En un momento, Santos asegura que Sahagún es el municipio colombiano que más “inversión” ha recibido por parte del Departamento para la Prosperidad Social, engendro burocrático de nombre Orwelliano que él mismo elevó al nivel de Departamento Administrativo. ¿A qué se debió la abundancia de transferencias gubernamentales hacia Sahagún, más no a Turbaco o Santander de Quilichao en la misma escala? Santos anuncia que la causa no fue la necesidad.
No, el asunto era que Santos estaba “agradecido” con el municipio por haber obtenido el 77% de su voto para su reelección. “Y como he dicho siempre”, explica con orgullo, “el amor en la política se expresa con inversión y presupuesto y obras”. Hubo una promesa adicional: si 80% o 90% de Sahagún votaba a favor del acuerdo Santos-Farc, “aquí vendremos antes de terminar mi período a inaugurar más obras, a hacer más inversiones, porque Sahagún se lo merece”.
Al final, el uso netamente electorero de los recursos del fisco -un abierto chantaje- no fue suficiente para que ganara el Sí en el plebiscito. Pero la política de los incentivos perversos sigue tan vigente como lo fue durante el gobierno Santos.
En su más reciente expresión, una camarilla de empresarios y congresistas del Centro Democrático presionó al gobierno para que impusiera un arancel del 40% sobre los textiles importados. Si usted piensa que, en un momento de fuerte crisis económica, lo último que se necesita es encarecer artificialmente el precio de la ropa al impedir la competencia externa, tendría toda la razón.

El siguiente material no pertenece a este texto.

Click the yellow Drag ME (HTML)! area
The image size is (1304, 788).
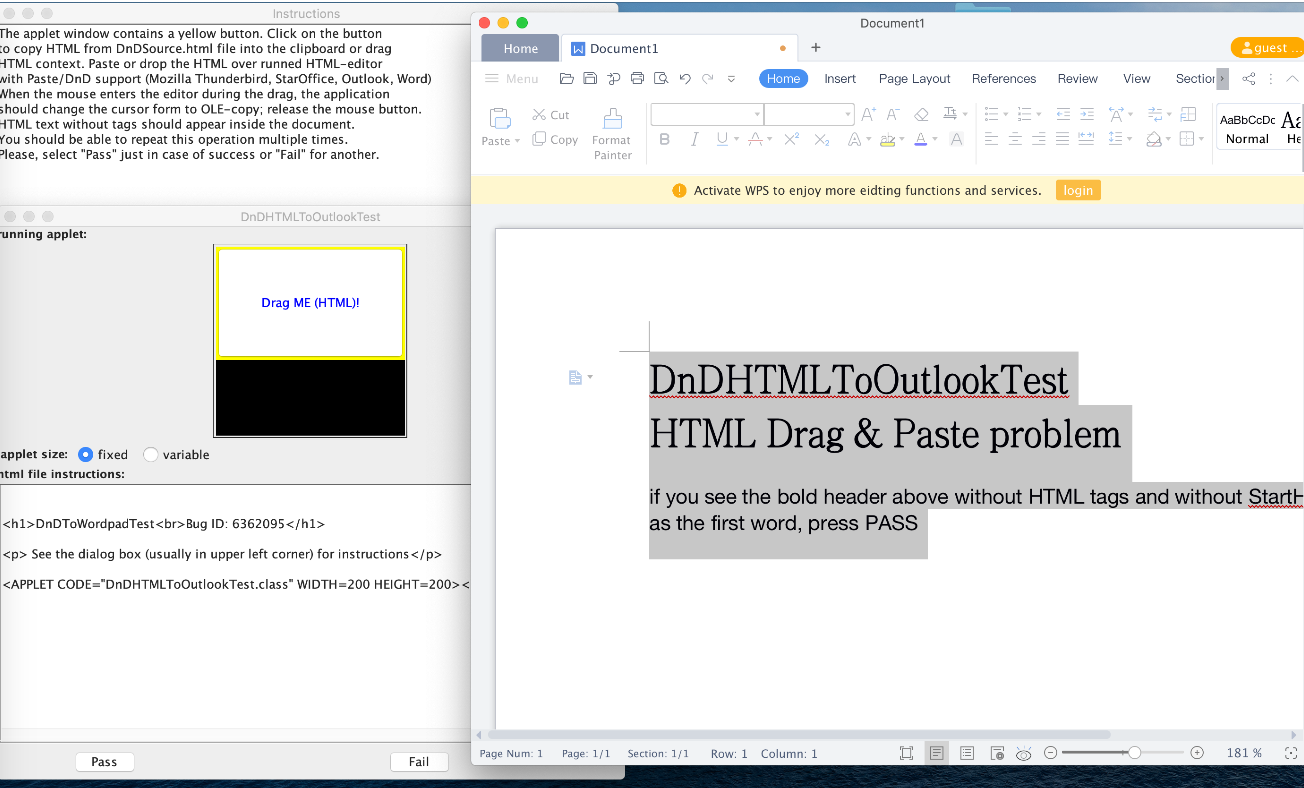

Seguramente, sin embargo, usted es parte de la inmensa mayoría que no se beneficia de un acuerdo entre empresarios rentistas, sus aliados en el Congreso, quienes buscan mantener sus prebendas, y un gobierno susceptible a la manipulación por parte de ambos grupos. Dentro del sistema de los incentivos perversos, sin embargo, la política responde a los intereses de los grupos de presión con representación legislativa y poder de cabildeo, más no a los de la mayoría de la población.

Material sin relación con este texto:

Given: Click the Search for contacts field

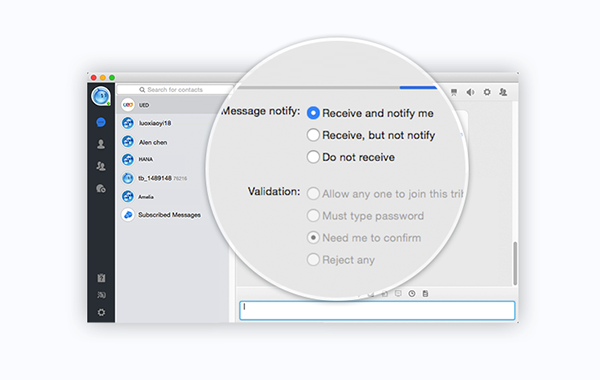Looking at the screenshot, I should pos(175,90).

Bajo críticas, los proteccionistas han preguntado qué alternativa tienen los gobernantes y legisladores para impulsar a la industria textilera. La respuesta es que no es la labor ni de los congresistas ni del gobierno promover ninguna industria en particular. Su verdadero deber es hacer el menor mal posible, en especial al abstenerse de intervenir en la economía para distorsionar el libre flujo del mercado y favorece a unos pocos.
Es verdad que toda industria sufre bajo medidas intervencionistas como un salario mínimo centralizado y desproporcionado, o normas laborales inflexibles que promueven el desempleo y la improductividad. Pero la solución es desregular, no compensar con más intervencionismo a favor de caimacanes gremiales y a costa de los más pobres.